On August 28, 2020, the U.S. Department of the Treasury issued guidance for employers with respect to the deferral of the employee portion of certain payroll taxes. This guidance stems from a presidential memorandum Notice 2020-65 issued on August 8, 2020 authorizing employers to defer payment of these taxes. That memorandum allowed for the deferral of the employee portion of the social security tax and the Railroad Retirement Act Tier 1 tax under Sec. 3201 from September 1, 2020 until December 31, 2020. The memorandum allows employers to defer payment of the employee portion of these payroll taxes for workers earning less than $4,000 on a biweekly basis (roughly $104,000 annually). Federal employees will not be able to opt out, according to a memo sent on September 1, 2020 to Department of Labor employees.
The Treasury’s guidance makes clear that an employer may elect to defer the payment of the employee portion of these taxes on “applicable wages” until next year, when they would be owed in installments between January 1, 2021 and April 30, 2021. “Applicable wages” are defined as those wages paid to an employee on pay dates between September 1, 2020 and December 31, 2020, “but only if the amount of such wages or compensation paid for a bi-weekly pay period is less than the threshold amount of $4,000 or the equivalent threshold amount with respect to other pay periods.” The guidance specifies that applicable wages are determined on a pay period by pay period basis.
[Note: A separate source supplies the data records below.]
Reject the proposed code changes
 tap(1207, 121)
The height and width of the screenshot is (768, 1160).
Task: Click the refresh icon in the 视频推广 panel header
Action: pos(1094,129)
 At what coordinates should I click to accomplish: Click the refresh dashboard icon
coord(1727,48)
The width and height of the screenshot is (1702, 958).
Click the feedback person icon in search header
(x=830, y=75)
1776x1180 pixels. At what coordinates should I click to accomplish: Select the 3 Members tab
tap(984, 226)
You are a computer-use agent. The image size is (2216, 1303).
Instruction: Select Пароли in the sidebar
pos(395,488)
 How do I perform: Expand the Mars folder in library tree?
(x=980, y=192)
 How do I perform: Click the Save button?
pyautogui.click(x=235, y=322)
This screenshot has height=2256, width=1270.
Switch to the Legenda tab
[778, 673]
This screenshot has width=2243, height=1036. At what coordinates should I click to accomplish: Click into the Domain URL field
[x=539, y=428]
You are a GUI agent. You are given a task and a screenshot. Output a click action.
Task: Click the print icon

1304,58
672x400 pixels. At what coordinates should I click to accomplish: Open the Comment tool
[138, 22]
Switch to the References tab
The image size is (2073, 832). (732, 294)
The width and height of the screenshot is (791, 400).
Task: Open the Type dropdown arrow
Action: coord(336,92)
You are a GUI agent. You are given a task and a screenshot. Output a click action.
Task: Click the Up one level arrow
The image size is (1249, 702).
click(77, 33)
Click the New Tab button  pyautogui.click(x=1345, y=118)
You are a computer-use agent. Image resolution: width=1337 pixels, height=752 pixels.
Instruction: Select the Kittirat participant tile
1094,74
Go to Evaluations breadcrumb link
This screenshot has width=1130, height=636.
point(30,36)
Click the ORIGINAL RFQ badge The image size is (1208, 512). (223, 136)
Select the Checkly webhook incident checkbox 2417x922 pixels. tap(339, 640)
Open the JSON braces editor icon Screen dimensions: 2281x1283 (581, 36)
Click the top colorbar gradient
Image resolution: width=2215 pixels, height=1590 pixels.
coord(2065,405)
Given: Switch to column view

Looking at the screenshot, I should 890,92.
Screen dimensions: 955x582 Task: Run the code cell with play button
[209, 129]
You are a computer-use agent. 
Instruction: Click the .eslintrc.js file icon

Finally, the guidance makes clear that employers are required to pay these taxes to the federal government, but it also states that employers “may make arrangements to otherwise collect the [due taxes] from the employee.”
The guidance provides two clear takeaways. First, an employer is permitted to defer payment of these taxes, but is not required to. Second, it is likewise clear that unless further action is taken these taxes are merely deferred, not forgiven, and will be due by the end of April 2021. However, it is not clear what, if any, role an individual employee plays with respect to determining whether they want their share of these taxes deferred, or paid in the normal course. Additionally, it appears the employer is responsible for the uncollected balance of the deferred taxes unless an employer has made some arrangement to collect the taxes prior to an employee’s departure. This raises an additional issue of whether the uncollected balance paid by the employer constitutes taxable income to the employee. Employers will want to keep these points in mind as they evaluate whether or not to participate in this elective deferral.